Task description => Rewrite the piano history text between "The piano was invented around the year 1700, replacing" and "more feeling music.", inclusive, putting "widespread" in place of "popular".

Text shown =>
——
Piano Throughout History: The Invention of the Piano

Piano Throughout History: The Invention of the Piano | Piano Chops

The piano was invented around the year 1700, replacing the popular harpsichord. While the two instruments have a lot of similarities, they are two different instruments and the piano gave musicians the ability to create more feeling music.

The piano, or pianoforte as its official name, has influenced the lives of many professional and amateur players since it first entered the music scene. To understand what it is, you must first understand the history behind it.

Piano vs Harpsichord

The piano and harpsichord both look similar, with keys and strings used to create music. There is a major difference in the function though. The harpsichord relies on plucking strings with jacks and quills. The piano, or pianoforte, uses hammers to hit strings. This produces a sound that can easily change volume, sustain pitches, and help a musician convey different moods, which the harpsichord cannot do.

Since the piano was invented around the year 1700, it falls right into the Baroque time period (1600-1760) of music and just before the Classical era (1730-1820). This allowed many well-known composers to have a chance to work with the piano, creating masterpieces they wouldn’t have been able to on the harpsichord.

It took some time to become a leading instrument for musicians though, requiring time and exposure to reach the masses. It finally became more commonplace around the last quarter of the 18th century.

The Inventor

The first version of the piano was created almost entirely by Bartolomeo Cristofori. It was received with mixed reviews, which spurred a few changes to become what we know as the piano today.
——
Data provided =>

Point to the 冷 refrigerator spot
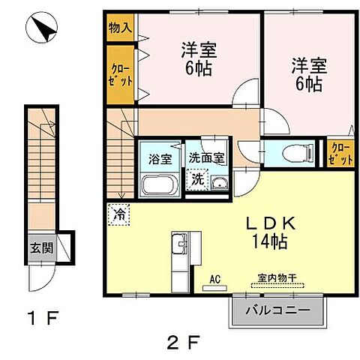click(x=118, y=214)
——
Exercise solution =>
The piano was invented around the year 1700, replacing the widespread harpsichord. While the two instruments have a lot of similarities, they are two different instruments and the piano gave musicians the ability to create more feeling music.